Not actually tamping but in Waiapeahu hut when it was a nice warm 2C. I had supplied a spare stove so we had 2. Grab the stove to do coffee Grab the lighter to light it, Ping Oh well so much for that idea. Go into the bag for the other stove. A stove and a couple of candle stubs nought else. Anyone else got a flame creator? No. Hunt round the hut find 1 box with 5 matches in it. First match crumbled. Next one worked and the stove ran until the other stove was lit tea cooked and candles lit. In the morning fuel was checked before lighting and one match saw breakfast dealt with. We left 2 matches.
It was very nearly a curried crunchy rice salad
Took an uni school friend up to Waiopehu Hut. He had talked his experience up so I was sure he would be fine. I was more worried about his daughter. Within 20m of the first bit of up I knew I had a problem on my hands. He was very out of shape, carrying too much, and too proud to admit it. We were insanely slow on the way up. I was convinced he was going to have a heart attack or something. At lunch I tried to talk him into bailing, but he wouldn't give up. To his credit he kept on going. Took all day about it, but got there. That experience stands as my most stressful and least enjoyed tramp. I will never again be casual about screening fitness.

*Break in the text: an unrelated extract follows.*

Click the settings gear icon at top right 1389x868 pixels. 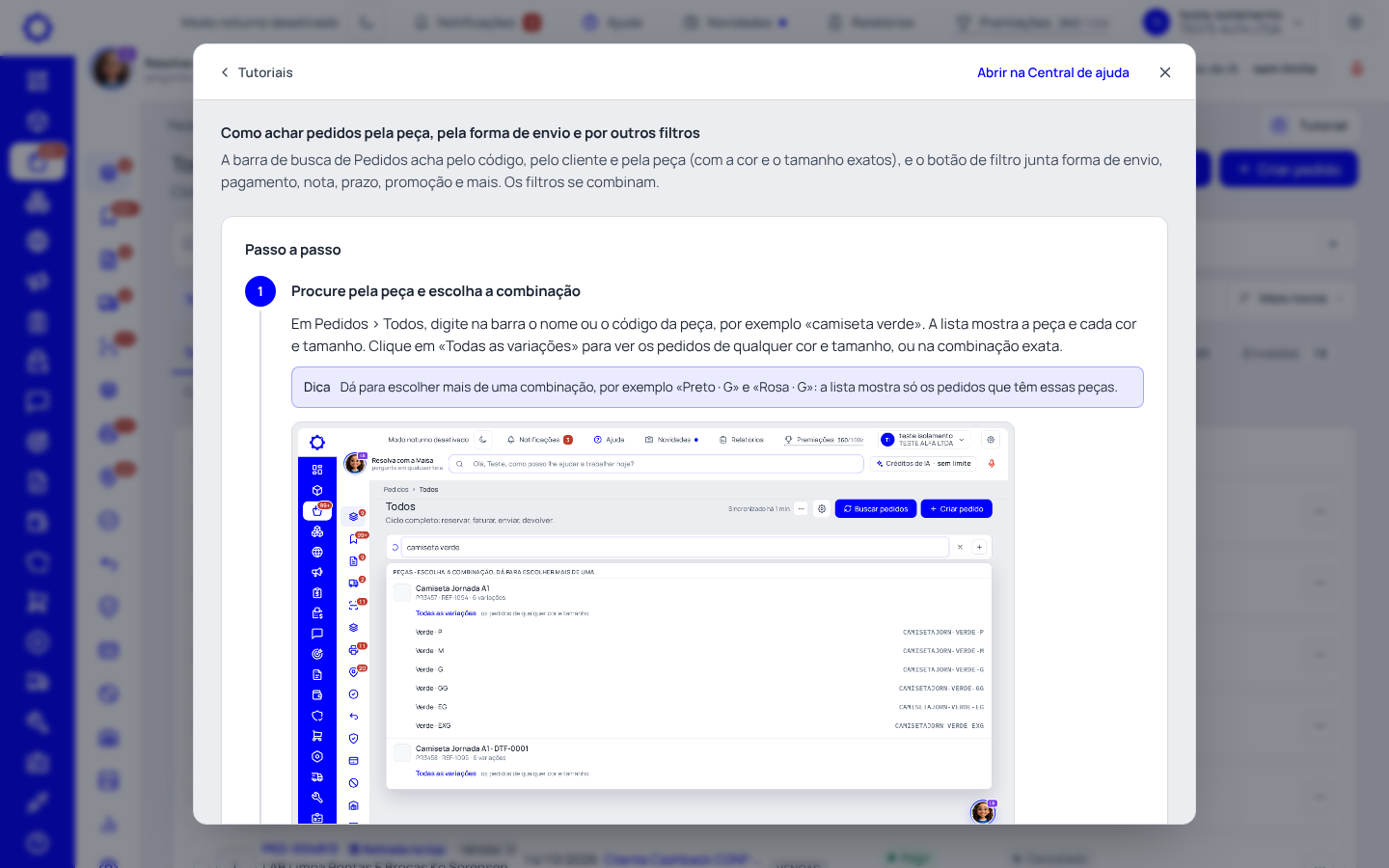1355,21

I've heard a rule of thumb that the trend is for guys to talk up their fitness/experience and for women to underrate themselves. However sometimes due to ignorance or lack of experience I've seen women will put themselves down for a trip that they struggle on or have to leave.
She will hate me for this. But I remember on our build up for South America 4 years ago I decided to take my better half on what I thought was an easy overnight camping trip in the tararua to get her up to scratch.
I was pretty fit at the time and thought it to be an easy overnighter but on reflection for her it was not. At the time she was fit but hadn't done a lot of tramping and we had a five day unsupported trip across the Andes planned tenting as we went. So I thought it was imperative she had a solid experience to get up to scratch.
So my plan was for an overnight camping trip in the middle of July next to an alpine tarn on top of mid King, starting at the holdsworth car park over baldy onto mid King for the night. Past mid King biv and mitre flats back over the saddle the next day to the car park.
The day started well up to atiwhakatu saddle an onto baldy before clag approached. I was loving it but she was not and I couldn't get it. By the time we got onto the Kings it's was white out and cold, she was not enjoying it. We made it to our camp site and the tarn was frozen over. The sun set and she was as cold as a brass monkeys. We ate and retired for the night. She was super cold through the night and we woke in the morning to a bit of a storm hahaha. We scrambled everything into our packs and smashed it over mid King and down to the biv, where we gathered our thoughts before the push home.
It was real slow going for her and she was over it by the time we reached mitre flats. It started raining hard and she found the climb back over the saddle to the atiwhakatu too much and she wanted to kill me. There was crying against trees. Vows to never again. We reached the van in the evening soaked to the bone and she was wishing she never signed up for this.
A few days later and she was as proud as punch of herself and posting all over the Facebook. She was now a real tramper. The Andes trip was nothing and I'm proud to say we have had many great adventures since then. The boys come too.
@Gaiters - been there, done that. What I see as fairly mundane day-walks to Field or Cone Huts turn into real logistical nightmares complete with bruises from major falls, twisted ankles and sore knees.
Then I remember that I've been doing this for 20+ years and love the challenges of the Tararuas.
So yea, I pick my trips with my partner now. Generally no more than 30 minutes on the complete flat - lols.
This post has been edited by the author on 3 May 2018 at 09:37.